In the entries below, copy only the lines from the one that contains "Given: Click the new tab plus icon" through the last line, exactly, and omit any pictures.

== Input data ==

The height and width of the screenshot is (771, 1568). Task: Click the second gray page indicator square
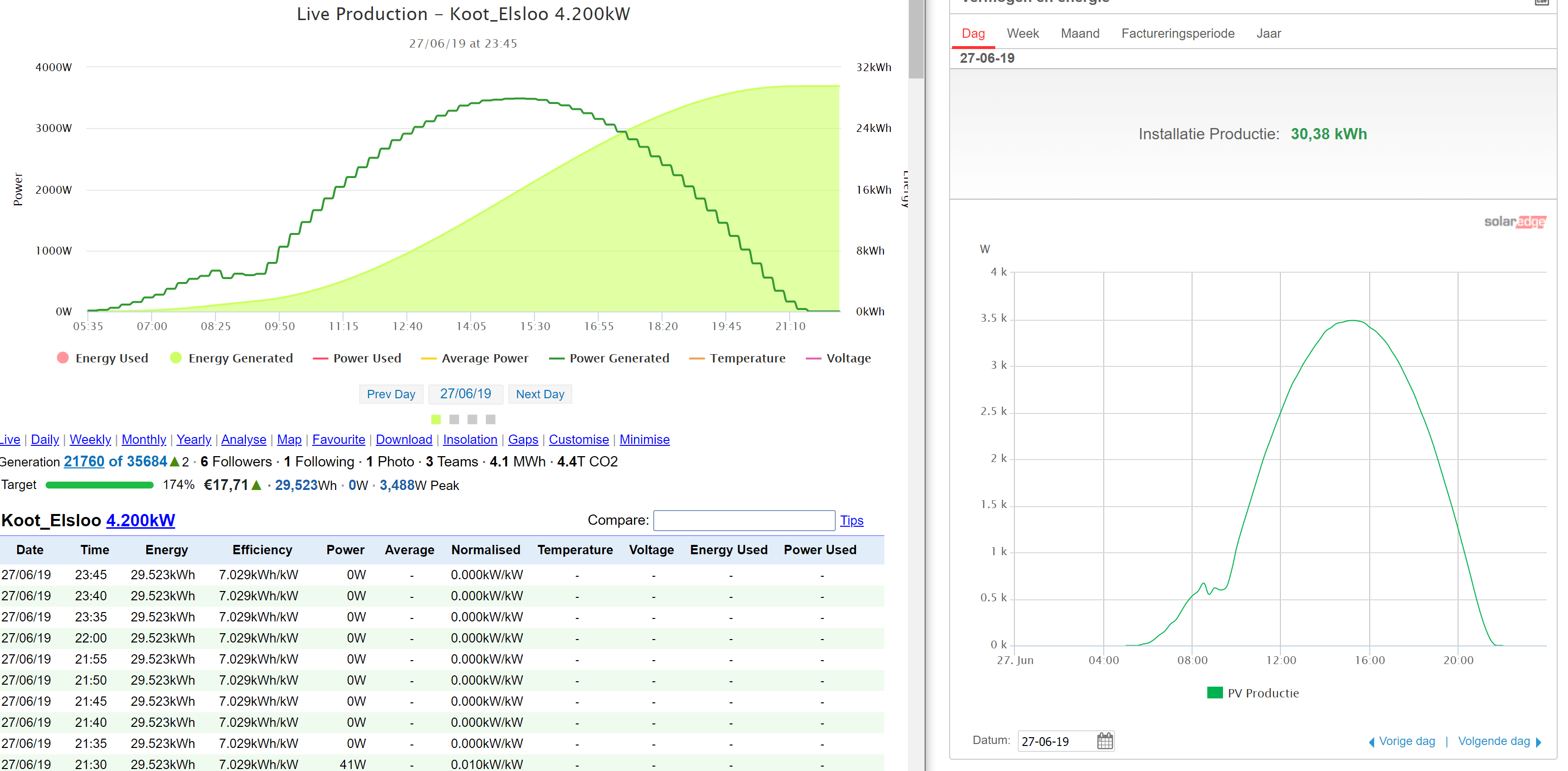[x=472, y=419]
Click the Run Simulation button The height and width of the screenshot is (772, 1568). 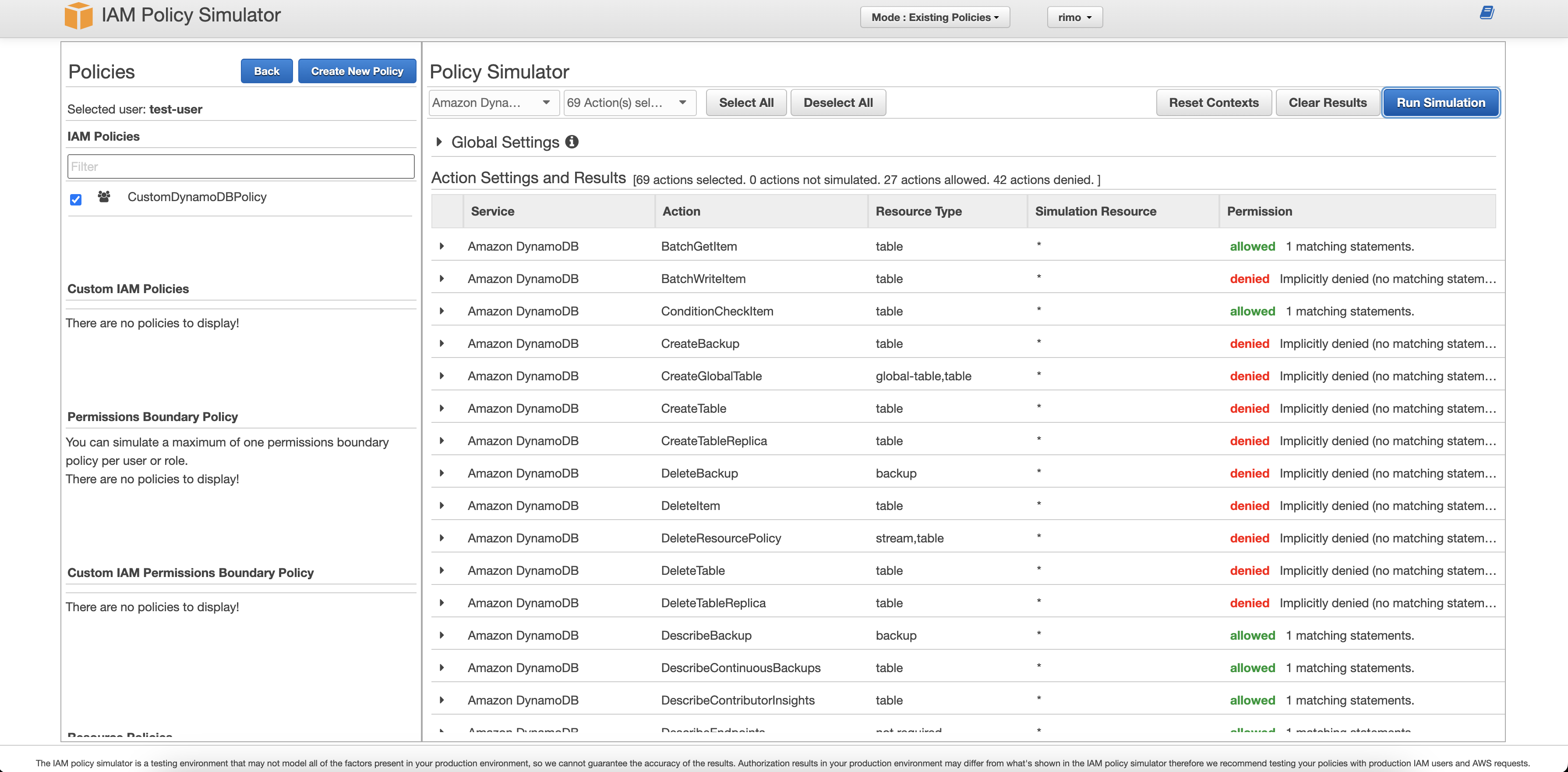click(1440, 102)
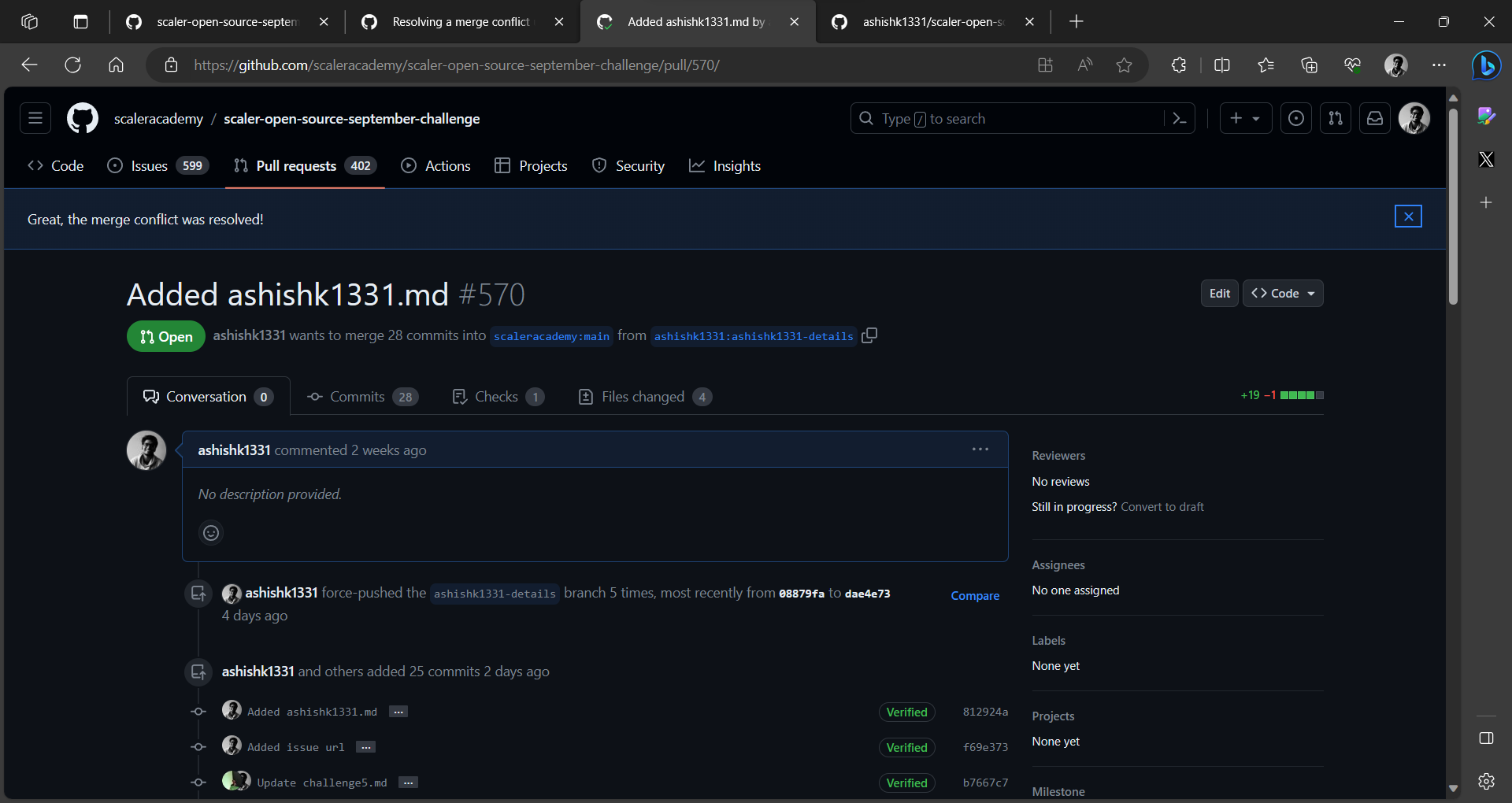This screenshot has width=1512, height=803.
Task: Expand the Added ashishk1331.md commit message
Action: 398,711
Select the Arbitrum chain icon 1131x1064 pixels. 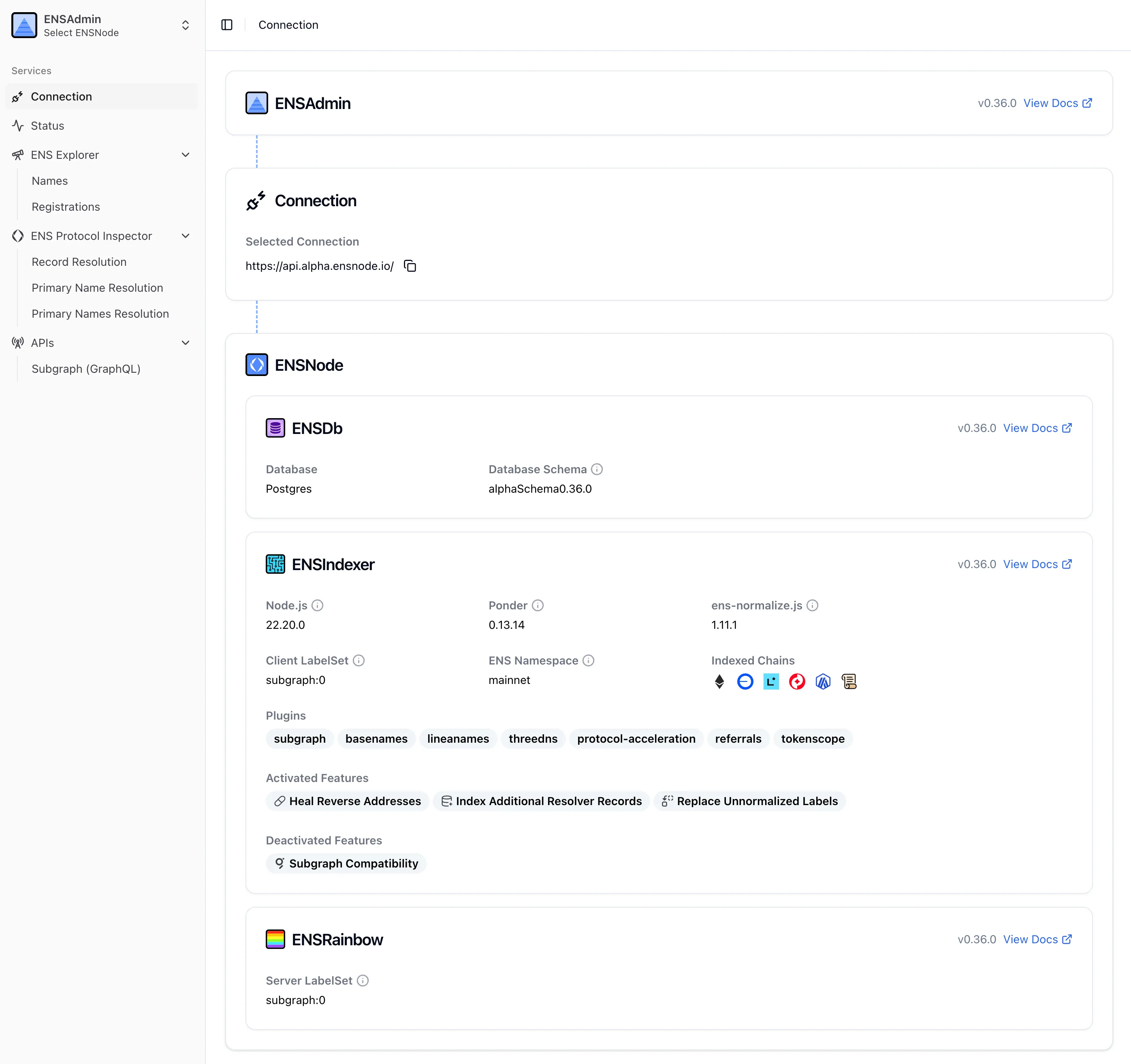(x=823, y=681)
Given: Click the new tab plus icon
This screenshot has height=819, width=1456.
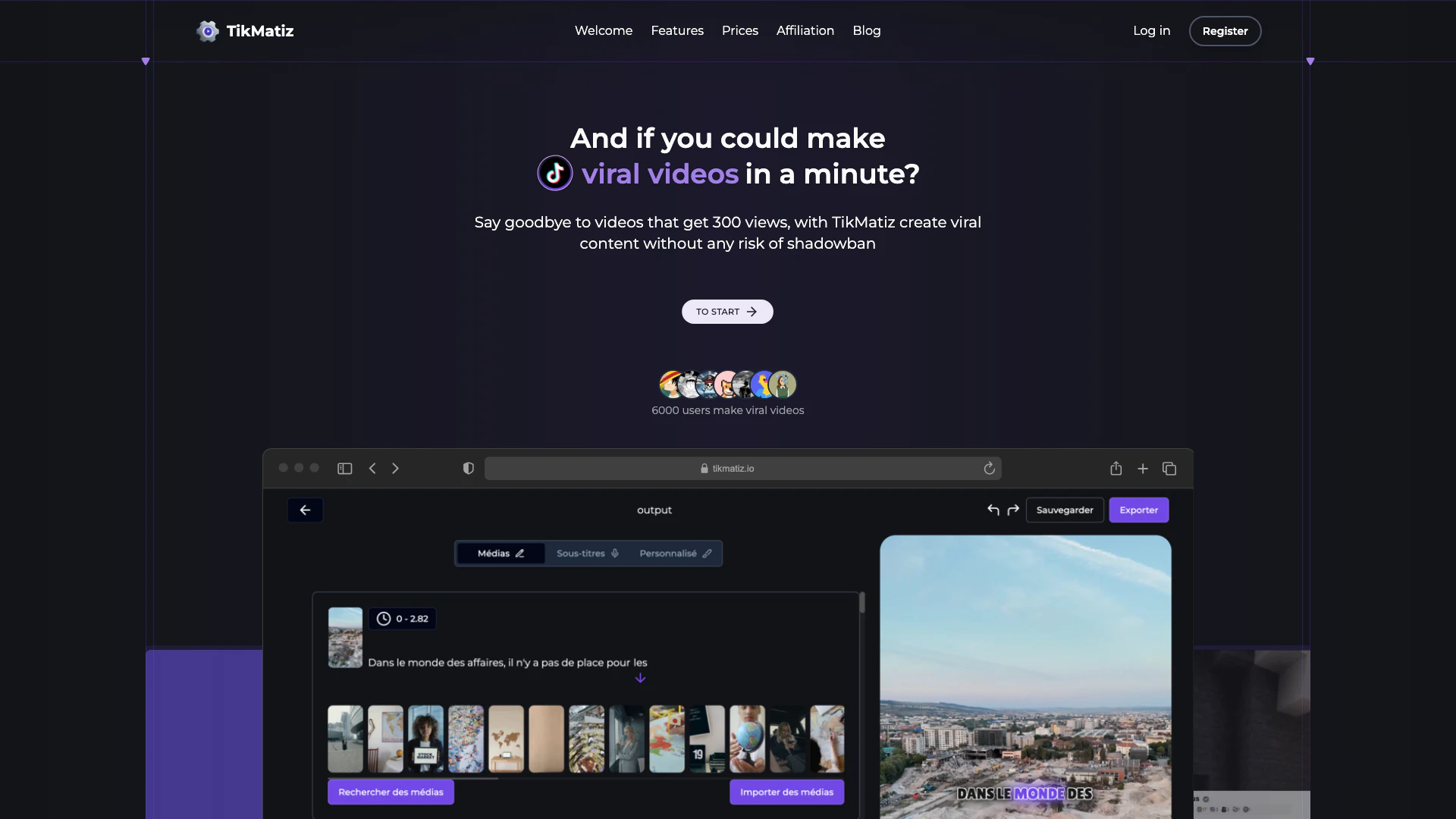Looking at the screenshot, I should click(x=1143, y=469).
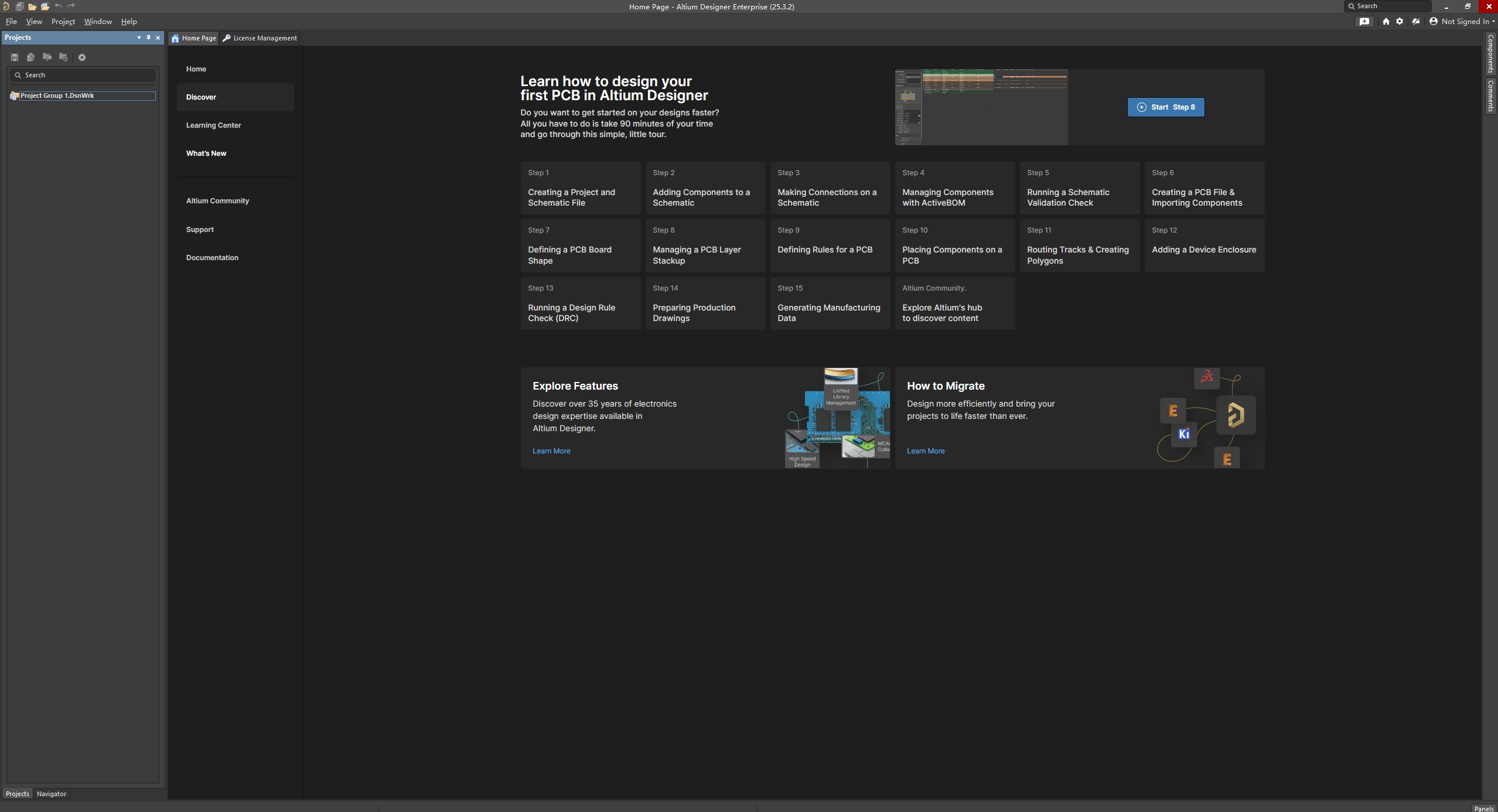Expand the Not Signed In account dropdown
The height and width of the screenshot is (812, 1498).
tap(1463, 22)
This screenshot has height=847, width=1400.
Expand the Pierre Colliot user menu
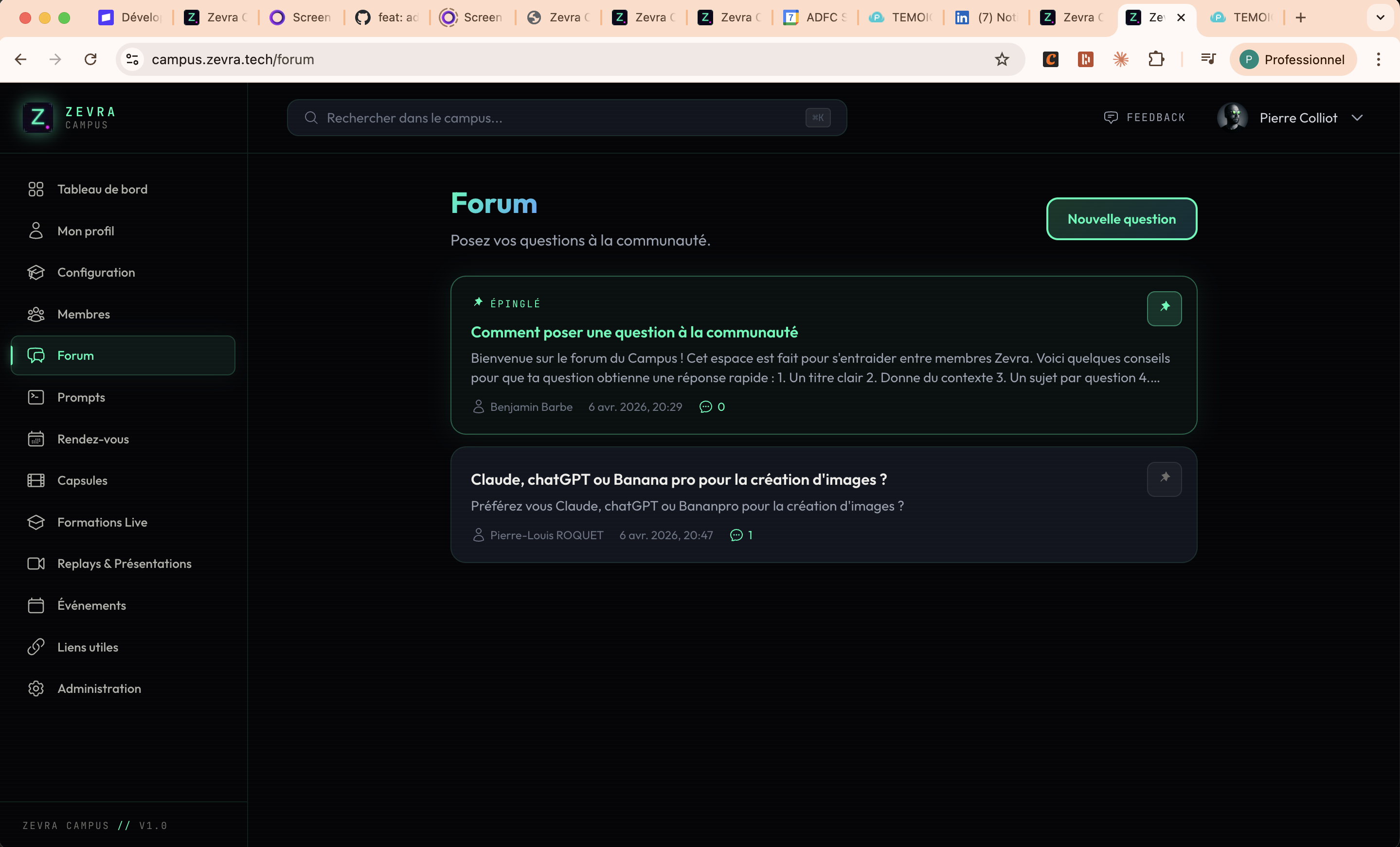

===

▶ [Task result]:
Given: Click the new tab plus icon
This screenshot has height=819, width=1456.
Looking at the screenshot, I should click(x=1143, y=469).
Expand the Not Signed In account dropdown
The height and width of the screenshot is (812, 1498).
tap(1463, 22)
This screenshot has height=847, width=1400.
Expand the Pierre Colliot user menu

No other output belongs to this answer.